Opinión

Serpientes venenosas

Detesto las serpientes. Tal vez sea por lo de Adán y Eva. Hasta Dios pilló un cabreo de padre y señor mío: “Maldita serás entre todos los demás animales. De hoy en adelante caminarás arrastrándote y comerás tierra. Haré que tú y la mujer seáis enemigas” (Génesis, 3).
 En eso soy mujer. Aunque si una fémina me lo pidiera -que las hembras de homo sapiens a veces tienen caprichos luciferinos y piden bolsos de pitón, cabezas en bandeja y cosas así-, sería capaz de encerrarme en una habitación con una docena de ofidios. Solo pondría una condición: que me señalaran bien los venenosos.


 Me arrimaría a la boa, a la gigantesca anaconda, a la Lampropeltis getula, ofiáfaga, que se alimenta de las que son venenosas. Pero del áspid, de la cobra, de la víbora, no apartaría la vista ni un segundo. Seguiría sus movimientos sin descanso. A la más mínima ocasión, les aplastaría la cabeza.
 La tele, los plumillas, el gobierno, los ministros con poco tirón, nos echan de vez en cuando carnaza palpitante para aplacar nuestras ansias de carroña. Despellejan a quienes han tenido la ordinariez de arruinarse en los negocios, de sufrir un accidente de coche pasado de copas, de pertenecer a un partido tan corrupto como ellos, de navegar con la quilla escorada hacia Sodoma. Y nos arrojan Díaz Ferráns, Ortega Canos, Bárcenas o Romanones, esos curas que se daban al pecado nefando sin ningún nihil obstat.
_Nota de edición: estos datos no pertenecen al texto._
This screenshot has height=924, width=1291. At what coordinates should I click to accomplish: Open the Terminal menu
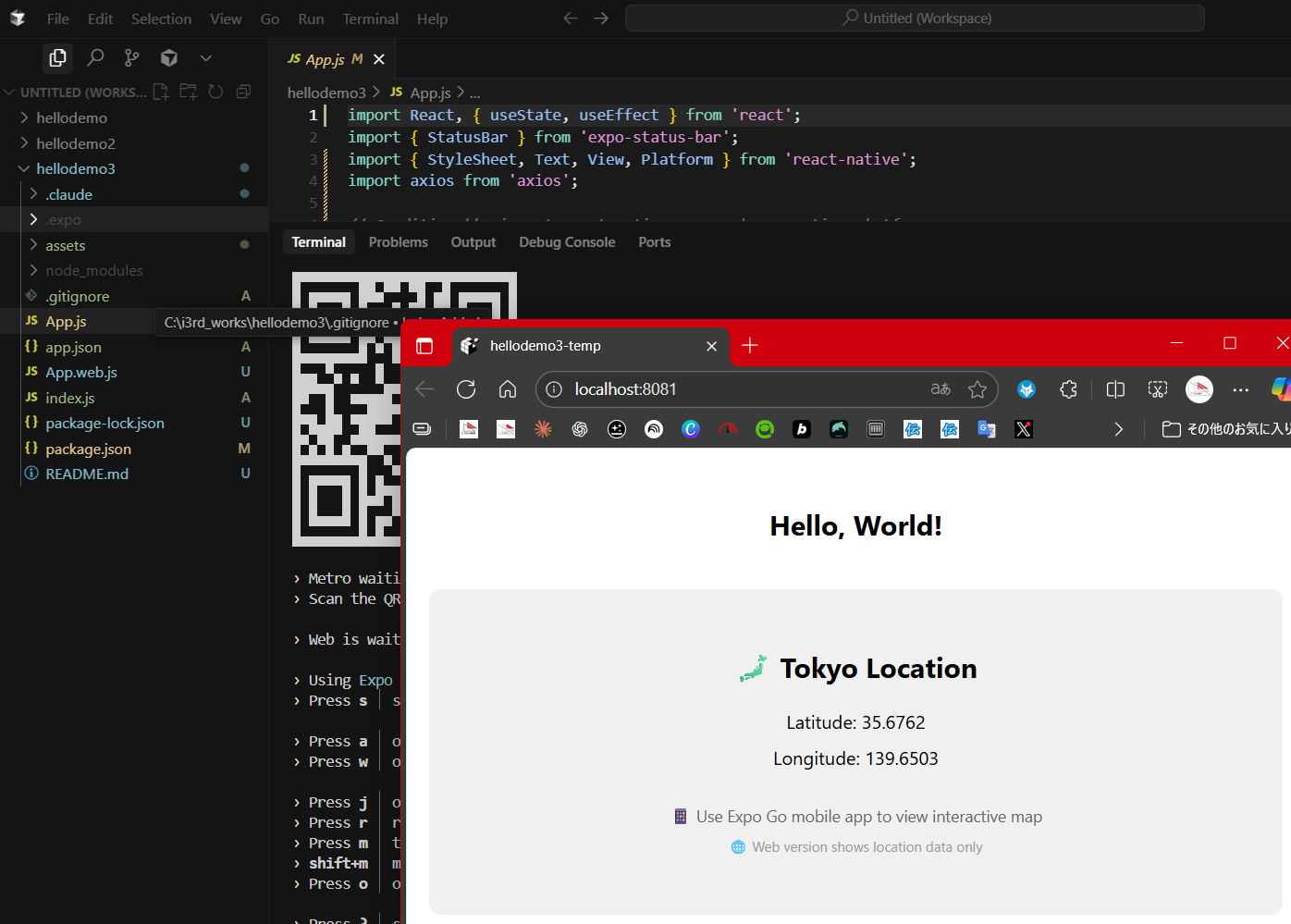(x=370, y=18)
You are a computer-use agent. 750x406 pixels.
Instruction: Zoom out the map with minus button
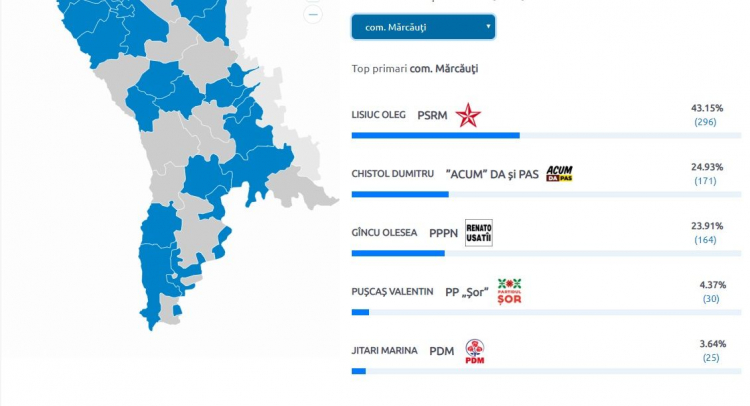tap(313, 14)
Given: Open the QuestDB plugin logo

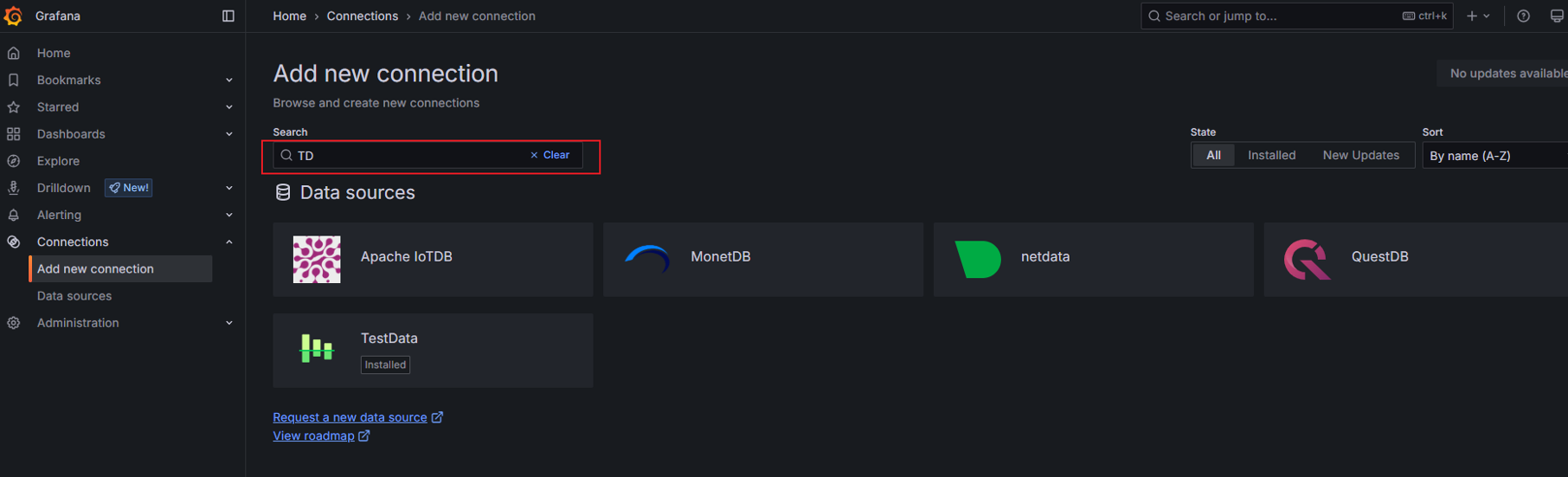Looking at the screenshot, I should click(1308, 259).
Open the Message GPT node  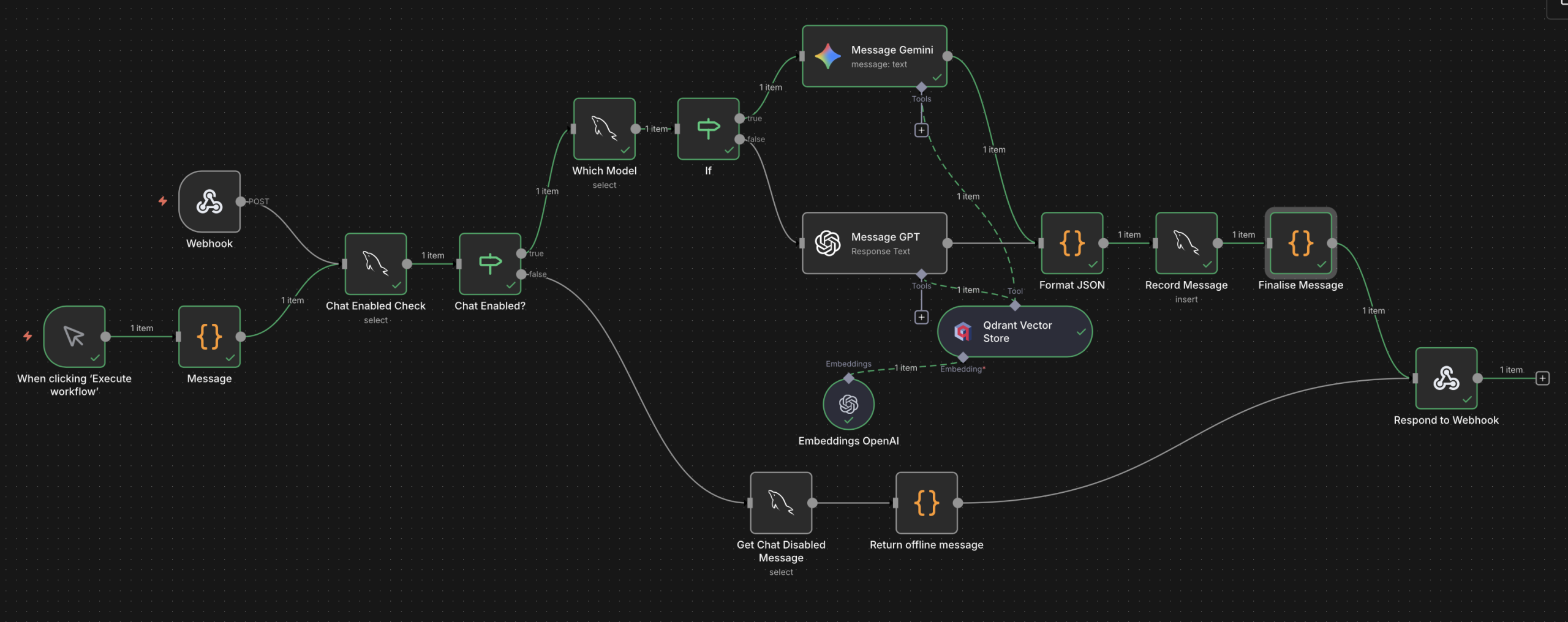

 Pero ante los verdaderos monstruos, ante los reptiles más letales, se la cogen con la ley de protección de datos: el director del Centro Nacional de Inteligencia (con quienes colaboraba el pequeño Nicolás) dijo el otro día en Toledo que el CNI sabe dónde están los radicales yihadistas que regresan al país; los llamados “retornados”, que se han formado en Libia, Siria o Iraq. “Saber dónde está el que vuelve y que no tiene oportunidad de atentar es la madre del cordero”. Miedo me dais Sanz Roldán. Y compañía.
 No me fío. Yo quiero conocer, también, a esos hijos de puta. Quiero verlos de cara, de culo y en pelotas. Saber dónde viven, a qué se dedican, cómo se llaman, con quién andan, duermen o se pajillean. Los quiero cada día en las grilleras, cada noche en los Sálvame de Luxe. Los quiero en el Hola. En los periódicos. Señalarlos por la calle: “¡Este fanático quiere matarte!” Hacerles la existencia imposible. Acechan nuestro calcañal y nuestras vidas. Que se larguen. Son serpientes diabólicas… Y a la mínima, pues eso, aplastarles la cabeza.